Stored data
* * *

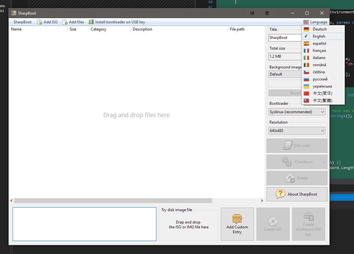This screenshot has height=254, width=354.
Task: Choose українська in the language menu
Action: tap(322, 86)
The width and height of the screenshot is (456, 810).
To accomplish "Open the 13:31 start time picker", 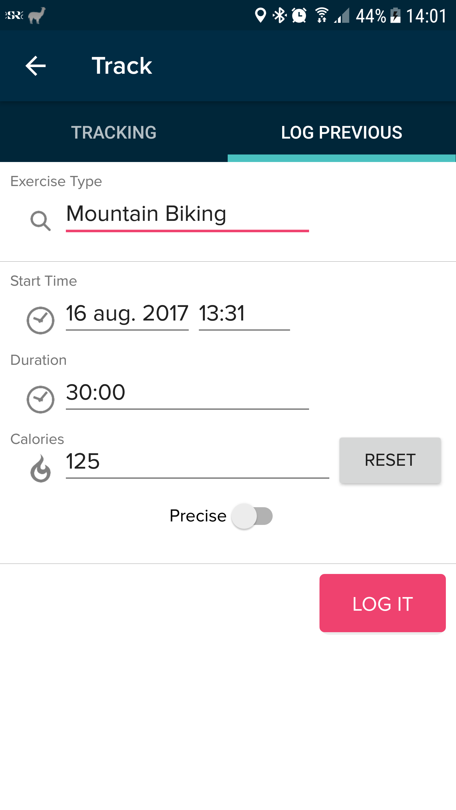I will pyautogui.click(x=244, y=314).
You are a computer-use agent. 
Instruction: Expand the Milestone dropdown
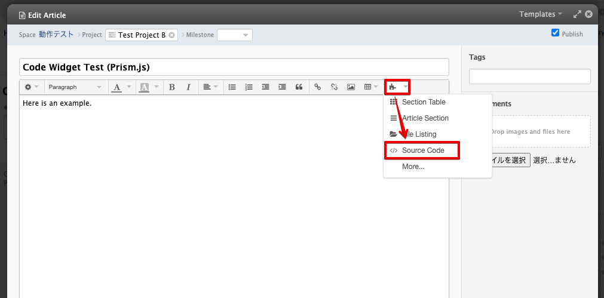click(x=235, y=35)
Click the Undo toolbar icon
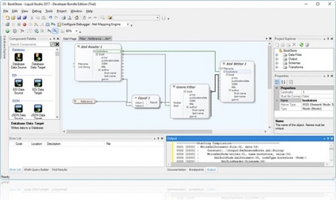This screenshot has height=200, width=336. (50, 18)
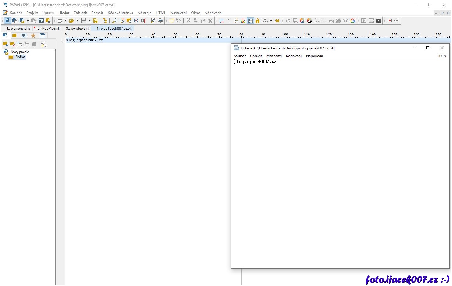Open Kódování menu in Lister window

click(294, 56)
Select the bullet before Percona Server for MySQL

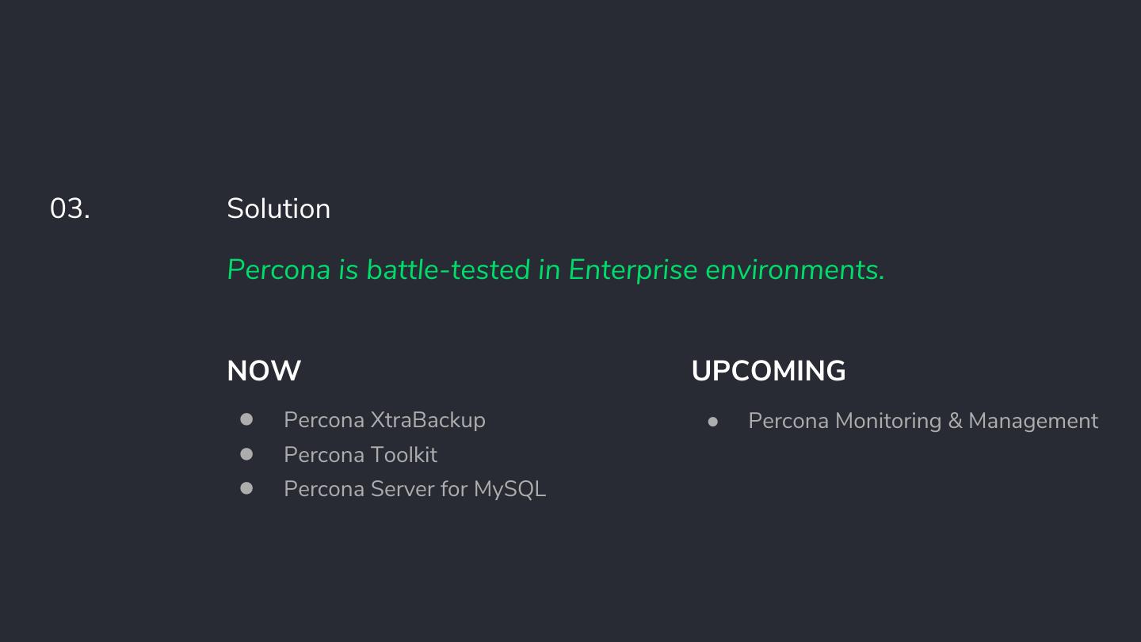pos(246,488)
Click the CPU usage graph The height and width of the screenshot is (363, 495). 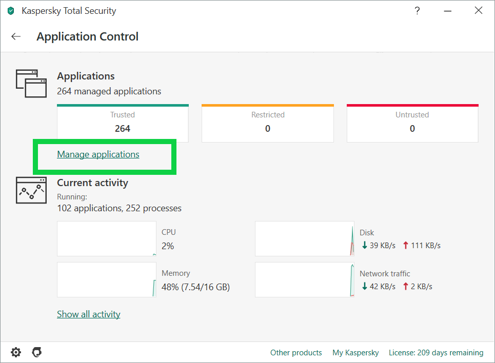(x=107, y=239)
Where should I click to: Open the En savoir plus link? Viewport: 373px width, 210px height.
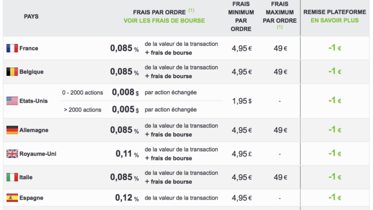pos(335,20)
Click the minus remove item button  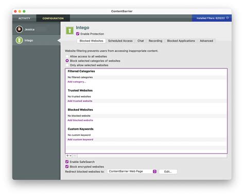click(x=75, y=156)
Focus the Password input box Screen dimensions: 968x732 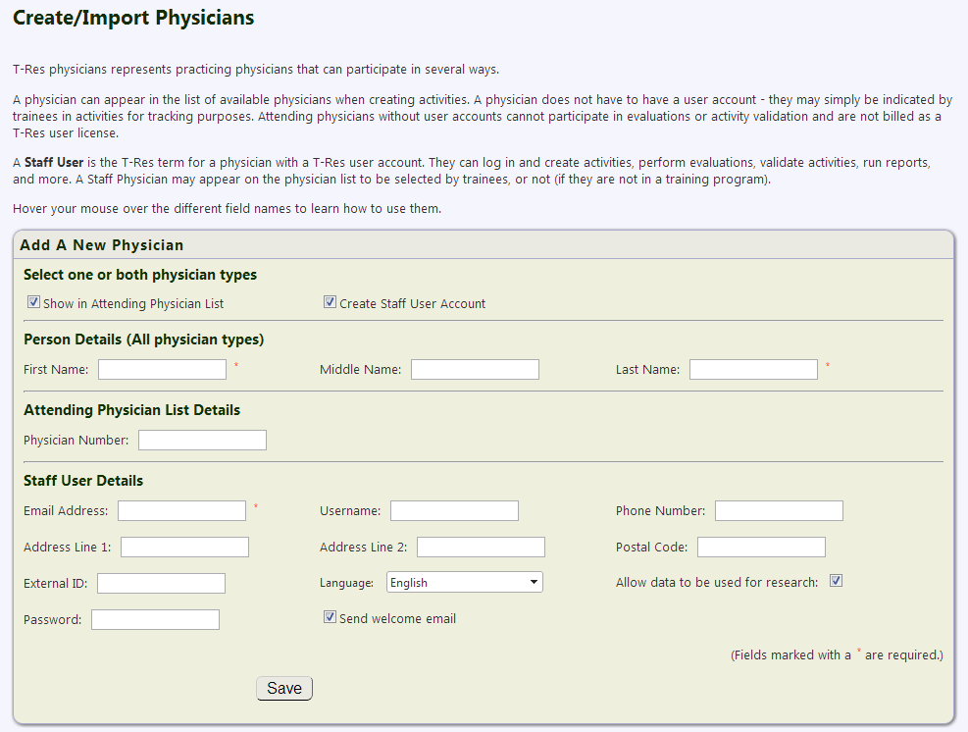pos(156,619)
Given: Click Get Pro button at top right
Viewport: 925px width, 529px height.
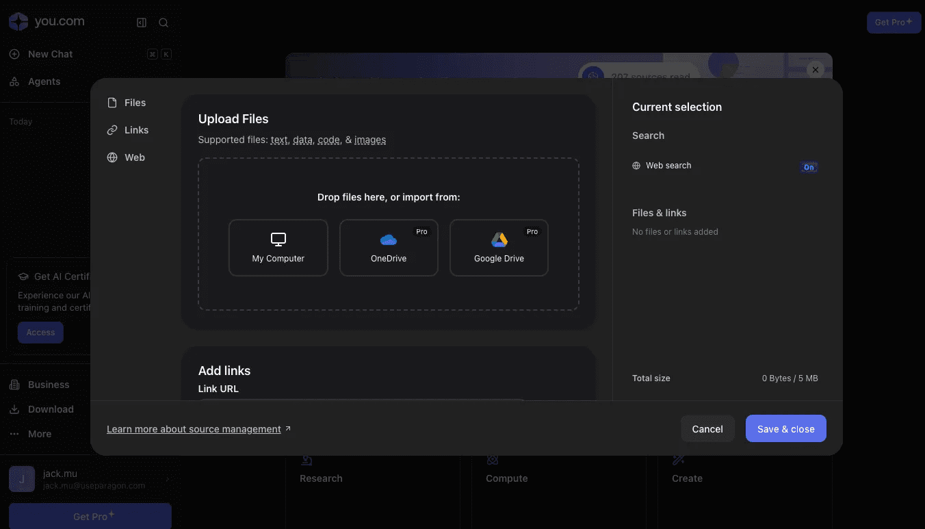Looking at the screenshot, I should click(893, 22).
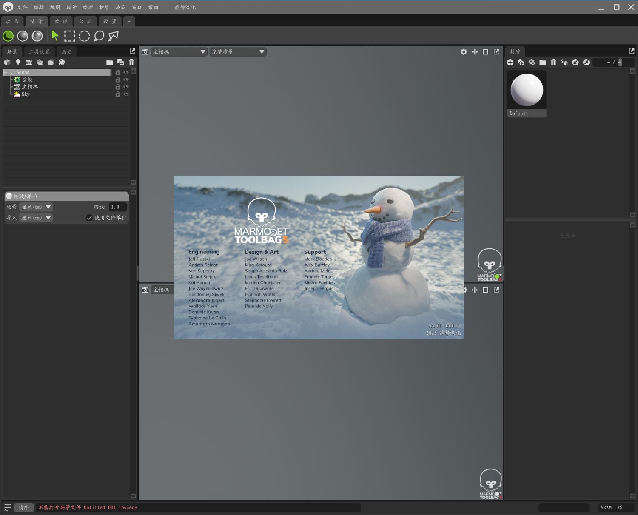Select the rectangular marquee selection tool
The image size is (638, 515).
tap(70, 36)
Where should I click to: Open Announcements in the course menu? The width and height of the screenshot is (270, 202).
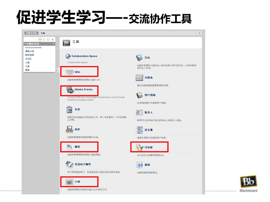click(33, 48)
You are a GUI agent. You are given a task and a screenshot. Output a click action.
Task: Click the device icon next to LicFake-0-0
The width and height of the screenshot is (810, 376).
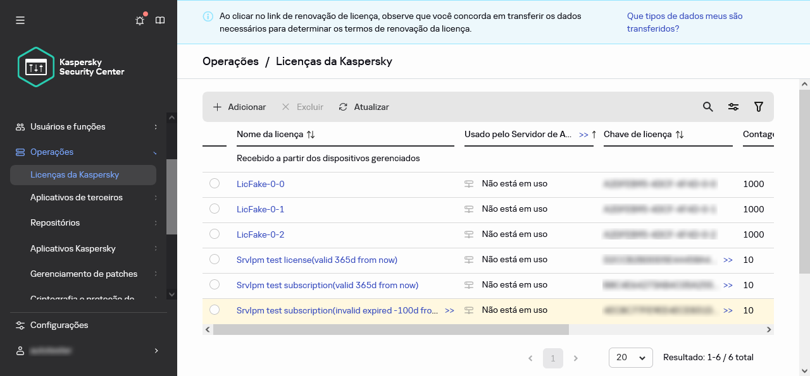point(469,183)
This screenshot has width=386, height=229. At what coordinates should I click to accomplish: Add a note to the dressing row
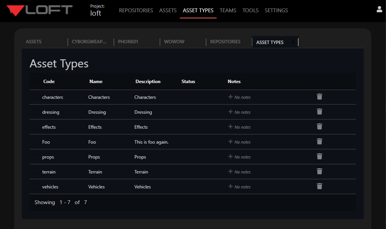pos(239,112)
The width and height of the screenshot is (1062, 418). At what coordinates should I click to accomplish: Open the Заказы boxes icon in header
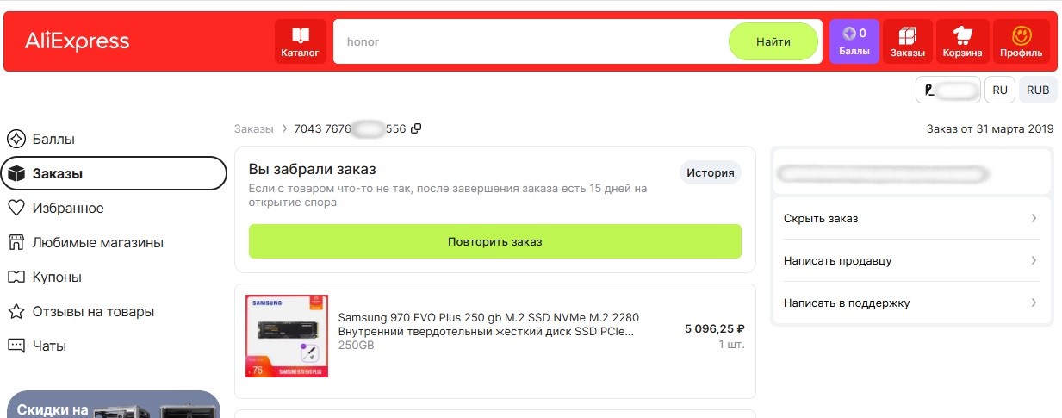click(x=907, y=35)
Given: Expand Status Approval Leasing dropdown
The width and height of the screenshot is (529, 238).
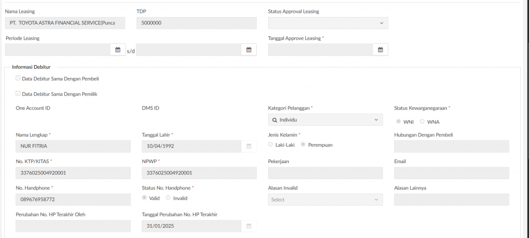Looking at the screenshot, I should tap(328, 23).
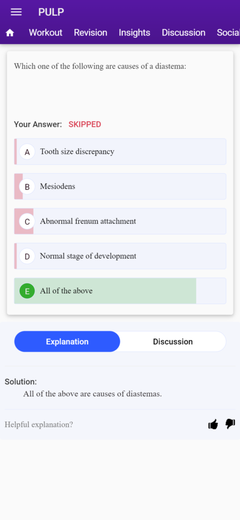
Task: Select option B circle badge
Action: click(27, 187)
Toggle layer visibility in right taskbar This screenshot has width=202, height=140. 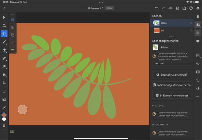(x=198, y=64)
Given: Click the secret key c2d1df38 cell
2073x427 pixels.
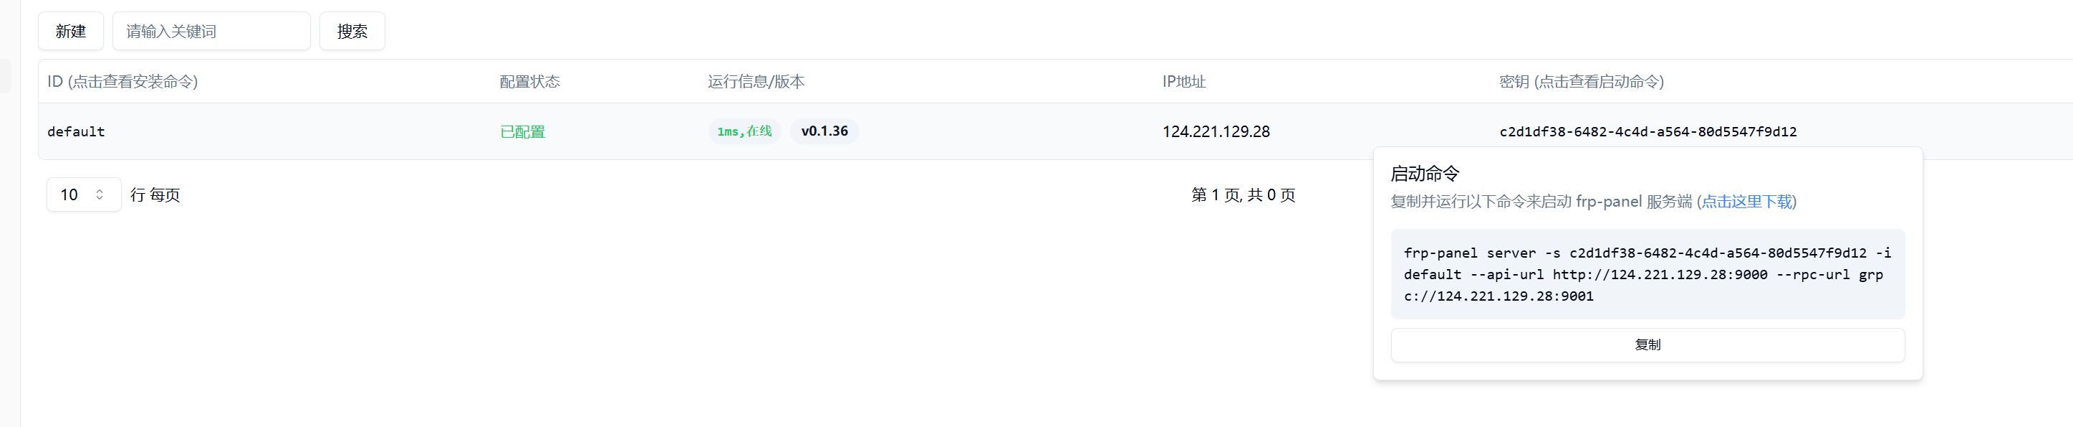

* * *

**To do**
Would you count the lines in the data that contain the word "agent" and state only the number?

**Answer area**
2